Uncino si avvicinò, le si portò dietro, le spostò i capelli davanti ad una spalla lasciandole libero il collo ed una clavicola. Le accarezzò la pelle con la punta del naso, fece su e giù lungo il caldo profumo dolce che emanava. "Beh, non ci piove in testa, c'è un letto caldo, ci sono io..." le rispose soffiandole dietro l'orecchio.
"Sì, non è per la nave, è proprio per te." si forzò lei di dire, passando ad appoggiarsi da un ginocchio all'altro in tensione. Scosse la testa appena un po' di lato e sfuggì alla presa di lui, mettendosi al sicuro oltre lo stipite della porta. Si voltò appena per vedere come l'aveva lasciato, nudo in piedi, con un sorriso stampato addosso quasi soddisfatto. E si odiava per averglielo lasciato addosso, per aver reagito così.
Lui sorrise perché sapeva che Emma faceva finta di niente, ma che prima o poi avrebbe capito, che l'avrebbe affrontato, che l'avrebbe voluto più di quanto fosse importante mantenere segrete quelle sue scappatelle, che prima o poi l'avrebbe avuta tutta per sé.
"Ti aspetto, Swan."
Emma ne rimase affetta da quella visione, doveva ammettere che non la lasciava proprio indifferente. Le tremolò il labbro e se lo leccò per mascherarlo, lo fissò e cambiò di nuovo posizione sui piedi. "Non contarci! Faremo finta che questo non sia mai successo!"
"Vedremo!" fece lui scoprendo i denti divertito.
"Vedrai!"

 



Angolo dell'autrice
Salve!
Lo so aspettevate questa ff da moltissimo tempo, spero solo sia all'altezza delle vostre aspettative! L'ho inserita in una serie (spero di riuscire a capire come si crea una serie ma intanto mi anticipo!) perché spero in futuro di inserire qualche altra OS, sentendomi ispirata da una frase che ho inserito nel testo: "(Emma) aveva mosso il mondo, e non solo il loro, per i suoi figli". Se ne parlerà più in là però, abbiate solo fiducia che ci sarà come l'avete avuta per questa ff ;)
Il titolo significa "Sano e salvo", la serie si chiamerà "Home" e come avrete capito sono titoli correlati tra loro, insieme a "bimbi sperduti". Ho cercato di fare riferimento all'evoluzione dei personaggi.
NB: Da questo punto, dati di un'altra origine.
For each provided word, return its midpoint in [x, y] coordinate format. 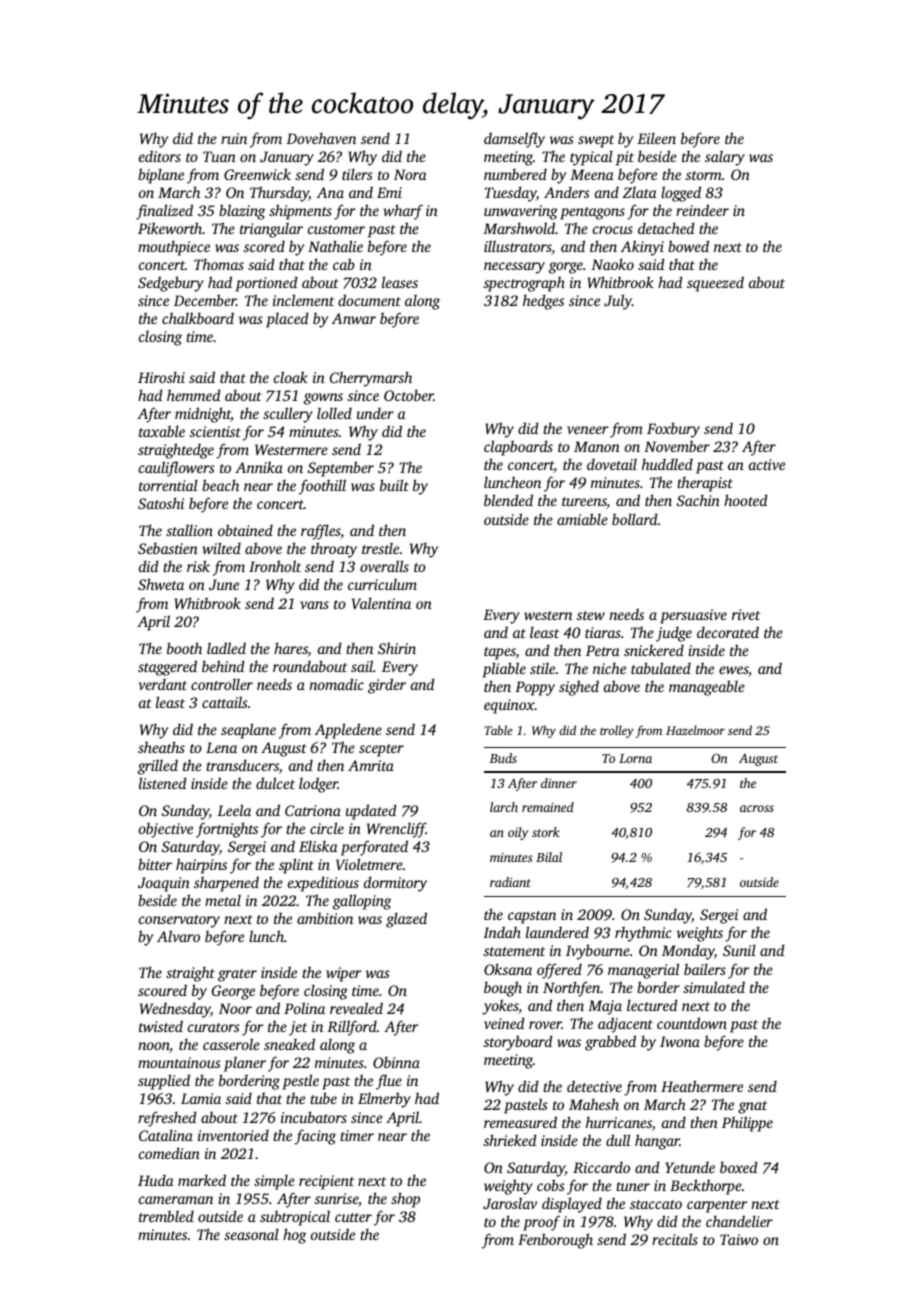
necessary [514, 268]
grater [237, 975]
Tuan [219, 156]
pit [625, 158]
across [757, 808]
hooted [746, 500]
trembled [166, 1216]
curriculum [382, 584]
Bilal [549, 857]
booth [184, 648]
Ps. piccolo avviso per chi segue anche l'altra mia ff long; aggiornerò! Sicuramente lo farò, ho pensato a molte cose ed evoluto e dettagliato la trama, purtroppo ho pochissimo tempo ultimamente per via degli esami e l'unica cosa che ho potuto fare per ora è questa. Spero di riuscire ad aggiornare prima del 20 giorno circa, abbiate fede ancora una volta!